**Task prompt:**
Starting at the line that contains "Click the forward arrow icon" and ending at the line that contains "Select the Draw Mask brush tool", the lines below are to be given again exactly, with nothing added.

**Entries supplied:**
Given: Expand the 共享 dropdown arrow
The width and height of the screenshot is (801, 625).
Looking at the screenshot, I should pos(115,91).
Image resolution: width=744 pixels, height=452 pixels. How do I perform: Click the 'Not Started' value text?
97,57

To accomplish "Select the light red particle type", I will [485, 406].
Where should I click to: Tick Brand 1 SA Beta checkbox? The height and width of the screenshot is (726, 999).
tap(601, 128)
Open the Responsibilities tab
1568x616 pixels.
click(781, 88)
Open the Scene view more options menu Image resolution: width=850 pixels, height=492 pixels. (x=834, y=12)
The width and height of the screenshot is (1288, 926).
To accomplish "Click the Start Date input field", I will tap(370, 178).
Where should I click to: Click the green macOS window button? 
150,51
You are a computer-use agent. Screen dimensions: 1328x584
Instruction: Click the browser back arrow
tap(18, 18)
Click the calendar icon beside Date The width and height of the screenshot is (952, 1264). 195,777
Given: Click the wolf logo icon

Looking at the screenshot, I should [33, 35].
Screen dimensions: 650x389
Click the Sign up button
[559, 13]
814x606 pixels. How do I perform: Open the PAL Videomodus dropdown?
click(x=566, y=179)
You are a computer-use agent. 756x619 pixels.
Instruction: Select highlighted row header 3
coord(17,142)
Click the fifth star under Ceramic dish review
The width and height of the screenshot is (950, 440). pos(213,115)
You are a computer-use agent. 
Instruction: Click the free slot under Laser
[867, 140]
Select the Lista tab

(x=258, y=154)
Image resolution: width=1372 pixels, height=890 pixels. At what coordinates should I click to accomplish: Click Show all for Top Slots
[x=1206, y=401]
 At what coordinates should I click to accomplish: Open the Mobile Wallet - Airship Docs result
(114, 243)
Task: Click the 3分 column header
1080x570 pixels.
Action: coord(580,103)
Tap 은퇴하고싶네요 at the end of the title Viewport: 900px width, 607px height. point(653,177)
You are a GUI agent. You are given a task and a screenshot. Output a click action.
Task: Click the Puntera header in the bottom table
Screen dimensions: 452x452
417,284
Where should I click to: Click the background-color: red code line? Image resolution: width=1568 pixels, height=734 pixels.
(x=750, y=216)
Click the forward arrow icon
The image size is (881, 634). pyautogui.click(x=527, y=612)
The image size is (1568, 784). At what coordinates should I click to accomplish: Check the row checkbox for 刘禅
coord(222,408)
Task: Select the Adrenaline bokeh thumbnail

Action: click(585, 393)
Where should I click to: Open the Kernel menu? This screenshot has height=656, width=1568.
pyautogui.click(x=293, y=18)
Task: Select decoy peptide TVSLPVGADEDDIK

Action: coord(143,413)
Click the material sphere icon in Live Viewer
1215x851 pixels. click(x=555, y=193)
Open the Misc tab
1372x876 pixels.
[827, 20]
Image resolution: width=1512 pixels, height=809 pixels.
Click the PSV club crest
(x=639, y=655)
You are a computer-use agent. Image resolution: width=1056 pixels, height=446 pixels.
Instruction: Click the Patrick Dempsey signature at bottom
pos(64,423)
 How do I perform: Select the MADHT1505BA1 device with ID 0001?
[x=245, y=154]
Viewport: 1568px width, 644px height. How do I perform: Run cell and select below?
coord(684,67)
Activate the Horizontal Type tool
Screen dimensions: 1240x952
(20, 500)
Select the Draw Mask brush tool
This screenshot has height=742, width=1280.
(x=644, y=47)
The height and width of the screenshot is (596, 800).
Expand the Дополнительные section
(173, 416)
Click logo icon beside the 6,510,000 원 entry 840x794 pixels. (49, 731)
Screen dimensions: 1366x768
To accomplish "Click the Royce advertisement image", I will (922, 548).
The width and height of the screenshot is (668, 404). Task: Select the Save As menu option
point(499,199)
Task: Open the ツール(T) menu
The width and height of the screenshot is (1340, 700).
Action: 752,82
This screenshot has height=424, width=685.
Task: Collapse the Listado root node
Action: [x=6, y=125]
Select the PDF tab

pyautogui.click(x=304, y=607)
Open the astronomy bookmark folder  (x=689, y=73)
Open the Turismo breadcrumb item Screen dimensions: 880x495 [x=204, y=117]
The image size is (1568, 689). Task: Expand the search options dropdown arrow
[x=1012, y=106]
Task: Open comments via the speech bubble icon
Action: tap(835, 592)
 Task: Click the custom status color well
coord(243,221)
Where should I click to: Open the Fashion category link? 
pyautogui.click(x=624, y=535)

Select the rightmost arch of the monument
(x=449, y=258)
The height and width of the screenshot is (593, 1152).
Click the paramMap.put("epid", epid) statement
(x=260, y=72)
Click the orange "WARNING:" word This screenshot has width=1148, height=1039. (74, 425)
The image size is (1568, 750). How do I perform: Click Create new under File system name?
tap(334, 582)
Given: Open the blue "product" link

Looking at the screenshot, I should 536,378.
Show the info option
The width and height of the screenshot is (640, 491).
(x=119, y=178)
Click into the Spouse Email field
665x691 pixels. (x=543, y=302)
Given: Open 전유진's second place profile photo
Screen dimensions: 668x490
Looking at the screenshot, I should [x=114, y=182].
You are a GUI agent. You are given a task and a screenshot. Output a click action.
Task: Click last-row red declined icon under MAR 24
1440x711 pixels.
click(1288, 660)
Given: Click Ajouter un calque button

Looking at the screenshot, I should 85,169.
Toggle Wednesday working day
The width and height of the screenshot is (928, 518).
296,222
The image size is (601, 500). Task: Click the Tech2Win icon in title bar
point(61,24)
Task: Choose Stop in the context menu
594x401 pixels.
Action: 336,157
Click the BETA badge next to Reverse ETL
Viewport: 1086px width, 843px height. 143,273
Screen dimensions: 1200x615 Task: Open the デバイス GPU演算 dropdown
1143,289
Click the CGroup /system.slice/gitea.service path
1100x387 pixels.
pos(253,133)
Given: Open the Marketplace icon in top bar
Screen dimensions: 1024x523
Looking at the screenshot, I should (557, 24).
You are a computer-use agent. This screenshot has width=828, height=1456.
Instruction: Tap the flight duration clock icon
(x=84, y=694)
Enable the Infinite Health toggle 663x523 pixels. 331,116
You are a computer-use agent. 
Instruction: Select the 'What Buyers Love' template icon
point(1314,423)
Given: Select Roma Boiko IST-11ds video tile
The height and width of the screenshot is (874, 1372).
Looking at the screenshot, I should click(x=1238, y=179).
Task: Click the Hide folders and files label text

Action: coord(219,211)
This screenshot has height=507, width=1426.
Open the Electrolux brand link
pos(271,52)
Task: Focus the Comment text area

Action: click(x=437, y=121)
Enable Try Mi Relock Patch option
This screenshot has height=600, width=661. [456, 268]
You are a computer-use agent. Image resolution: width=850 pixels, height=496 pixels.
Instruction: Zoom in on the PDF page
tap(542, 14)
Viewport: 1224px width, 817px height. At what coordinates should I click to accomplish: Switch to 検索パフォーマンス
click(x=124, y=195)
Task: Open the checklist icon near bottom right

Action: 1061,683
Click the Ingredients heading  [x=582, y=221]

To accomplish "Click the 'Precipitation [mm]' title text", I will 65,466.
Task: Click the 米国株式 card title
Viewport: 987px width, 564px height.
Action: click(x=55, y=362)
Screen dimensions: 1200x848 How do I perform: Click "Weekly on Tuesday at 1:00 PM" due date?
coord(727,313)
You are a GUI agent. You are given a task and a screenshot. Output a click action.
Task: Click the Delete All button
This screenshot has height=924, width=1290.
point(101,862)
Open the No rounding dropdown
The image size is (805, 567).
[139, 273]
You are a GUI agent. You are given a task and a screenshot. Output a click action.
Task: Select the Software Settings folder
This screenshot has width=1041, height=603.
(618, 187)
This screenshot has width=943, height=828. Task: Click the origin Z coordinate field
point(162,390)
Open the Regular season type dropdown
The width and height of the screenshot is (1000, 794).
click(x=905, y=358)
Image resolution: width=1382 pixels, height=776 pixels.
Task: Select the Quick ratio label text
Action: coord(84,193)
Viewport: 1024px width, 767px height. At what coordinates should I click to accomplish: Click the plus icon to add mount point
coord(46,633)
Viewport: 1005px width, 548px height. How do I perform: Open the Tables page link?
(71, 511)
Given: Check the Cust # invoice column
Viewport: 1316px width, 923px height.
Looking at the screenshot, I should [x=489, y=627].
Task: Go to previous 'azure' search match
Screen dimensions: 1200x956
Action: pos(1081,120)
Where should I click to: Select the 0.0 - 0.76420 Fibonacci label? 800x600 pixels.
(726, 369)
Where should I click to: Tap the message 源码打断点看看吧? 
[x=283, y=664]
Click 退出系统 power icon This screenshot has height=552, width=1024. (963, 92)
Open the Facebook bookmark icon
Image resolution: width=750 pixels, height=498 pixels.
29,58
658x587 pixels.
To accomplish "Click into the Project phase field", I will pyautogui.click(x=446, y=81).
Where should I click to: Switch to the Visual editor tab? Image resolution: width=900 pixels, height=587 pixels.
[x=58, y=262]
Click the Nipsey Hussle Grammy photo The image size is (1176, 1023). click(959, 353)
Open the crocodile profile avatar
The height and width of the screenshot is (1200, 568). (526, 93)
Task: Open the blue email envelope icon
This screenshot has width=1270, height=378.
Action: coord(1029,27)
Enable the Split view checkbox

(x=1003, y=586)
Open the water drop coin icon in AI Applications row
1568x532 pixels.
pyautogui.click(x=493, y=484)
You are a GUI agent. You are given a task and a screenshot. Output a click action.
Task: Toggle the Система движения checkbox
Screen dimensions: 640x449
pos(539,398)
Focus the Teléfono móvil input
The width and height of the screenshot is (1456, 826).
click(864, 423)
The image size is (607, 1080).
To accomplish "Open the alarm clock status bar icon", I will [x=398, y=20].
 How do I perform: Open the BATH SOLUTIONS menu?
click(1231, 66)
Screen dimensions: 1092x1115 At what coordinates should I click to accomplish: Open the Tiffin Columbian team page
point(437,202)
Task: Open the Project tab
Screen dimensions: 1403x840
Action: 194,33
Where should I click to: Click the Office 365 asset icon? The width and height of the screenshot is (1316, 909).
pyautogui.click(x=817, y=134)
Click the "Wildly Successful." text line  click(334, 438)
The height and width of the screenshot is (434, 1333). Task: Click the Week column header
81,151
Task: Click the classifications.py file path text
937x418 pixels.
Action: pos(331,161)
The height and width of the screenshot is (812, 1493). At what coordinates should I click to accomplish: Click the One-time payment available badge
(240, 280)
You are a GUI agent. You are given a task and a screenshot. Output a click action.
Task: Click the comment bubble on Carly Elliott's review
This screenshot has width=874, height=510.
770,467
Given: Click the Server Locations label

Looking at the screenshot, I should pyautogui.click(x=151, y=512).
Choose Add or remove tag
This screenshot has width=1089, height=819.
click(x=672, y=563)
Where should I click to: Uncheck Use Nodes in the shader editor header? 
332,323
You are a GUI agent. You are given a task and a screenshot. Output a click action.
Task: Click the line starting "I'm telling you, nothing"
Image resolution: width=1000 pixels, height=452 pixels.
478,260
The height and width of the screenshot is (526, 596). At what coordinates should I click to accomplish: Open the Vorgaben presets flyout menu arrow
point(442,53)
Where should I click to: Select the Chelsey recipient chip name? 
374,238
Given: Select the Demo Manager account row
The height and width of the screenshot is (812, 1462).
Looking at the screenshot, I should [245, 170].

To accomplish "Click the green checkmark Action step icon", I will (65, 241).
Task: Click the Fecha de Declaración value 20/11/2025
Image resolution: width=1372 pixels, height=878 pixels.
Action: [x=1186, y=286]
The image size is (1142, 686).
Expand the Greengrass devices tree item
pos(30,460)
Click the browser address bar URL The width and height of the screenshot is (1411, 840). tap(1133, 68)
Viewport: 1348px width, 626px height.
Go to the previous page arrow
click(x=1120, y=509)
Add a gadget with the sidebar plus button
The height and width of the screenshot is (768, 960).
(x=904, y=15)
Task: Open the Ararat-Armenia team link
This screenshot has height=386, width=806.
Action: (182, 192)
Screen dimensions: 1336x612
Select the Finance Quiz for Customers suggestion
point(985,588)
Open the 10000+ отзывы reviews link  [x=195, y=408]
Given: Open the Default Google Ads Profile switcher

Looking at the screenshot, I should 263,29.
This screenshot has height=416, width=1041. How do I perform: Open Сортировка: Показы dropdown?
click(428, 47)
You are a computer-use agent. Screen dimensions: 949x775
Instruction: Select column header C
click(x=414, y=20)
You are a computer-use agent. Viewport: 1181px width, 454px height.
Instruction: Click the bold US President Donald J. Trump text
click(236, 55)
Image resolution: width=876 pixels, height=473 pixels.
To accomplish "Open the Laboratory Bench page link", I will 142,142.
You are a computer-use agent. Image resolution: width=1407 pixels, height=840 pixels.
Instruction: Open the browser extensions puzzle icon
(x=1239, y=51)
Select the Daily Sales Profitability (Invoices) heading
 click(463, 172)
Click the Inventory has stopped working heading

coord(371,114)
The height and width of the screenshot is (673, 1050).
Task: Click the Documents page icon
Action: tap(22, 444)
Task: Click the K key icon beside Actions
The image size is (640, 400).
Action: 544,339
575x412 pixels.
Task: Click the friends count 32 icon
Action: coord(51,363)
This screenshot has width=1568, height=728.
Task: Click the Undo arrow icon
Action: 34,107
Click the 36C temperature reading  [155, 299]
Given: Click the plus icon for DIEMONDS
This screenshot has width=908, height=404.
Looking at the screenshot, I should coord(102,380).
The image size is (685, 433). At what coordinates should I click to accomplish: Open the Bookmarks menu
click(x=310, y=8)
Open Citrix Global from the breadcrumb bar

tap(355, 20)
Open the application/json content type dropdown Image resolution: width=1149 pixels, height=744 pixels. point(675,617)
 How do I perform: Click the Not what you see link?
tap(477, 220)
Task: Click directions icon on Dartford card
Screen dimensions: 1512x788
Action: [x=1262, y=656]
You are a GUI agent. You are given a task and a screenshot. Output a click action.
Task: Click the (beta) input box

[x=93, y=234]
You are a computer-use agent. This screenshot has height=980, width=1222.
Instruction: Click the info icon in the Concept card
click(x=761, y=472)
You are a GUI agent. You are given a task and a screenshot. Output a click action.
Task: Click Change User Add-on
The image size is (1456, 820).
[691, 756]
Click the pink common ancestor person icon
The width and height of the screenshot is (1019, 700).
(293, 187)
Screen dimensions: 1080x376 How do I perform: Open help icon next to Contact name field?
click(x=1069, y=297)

**Response to this task:**
Click the forward arrow icon
The image size is (881, 634). pyautogui.click(x=527, y=612)
The image size is (1568, 784). At what coordinates should I click to accomplish: Check the row checkbox for 刘禅
coord(222,408)
Task: Select the Adrenaline bokeh thumbnail

Action: click(585, 393)
Where should I click to: Open the Kernel menu? This screenshot has height=656, width=1568.
pyautogui.click(x=293, y=18)
Task: Select decoy peptide TVSLPVGADEDDIK

Action: coord(143,413)
Click the material sphere icon in Live Viewer
1215x851 pixels. click(x=555, y=193)
Open the Misc tab
1372x876 pixels.
[827, 20]
Image resolution: width=1512 pixels, height=809 pixels.
Click the PSV club crest
(x=639, y=655)
You are a computer-use agent. Image resolution: width=1056 pixels, height=446 pixels.
Instruction: Click the Patrick Dempsey signature at bottom
pos(64,423)
 How do I perform: Select the MADHT1505BA1 device with ID 0001?
[x=245, y=154]
Viewport: 1568px width, 644px height. How do I perform: Run cell and select below?
coord(684,67)
Activate the Horizontal Type tool
Screen dimensions: 1240x952
(20, 500)
Select the Draw Mask brush tool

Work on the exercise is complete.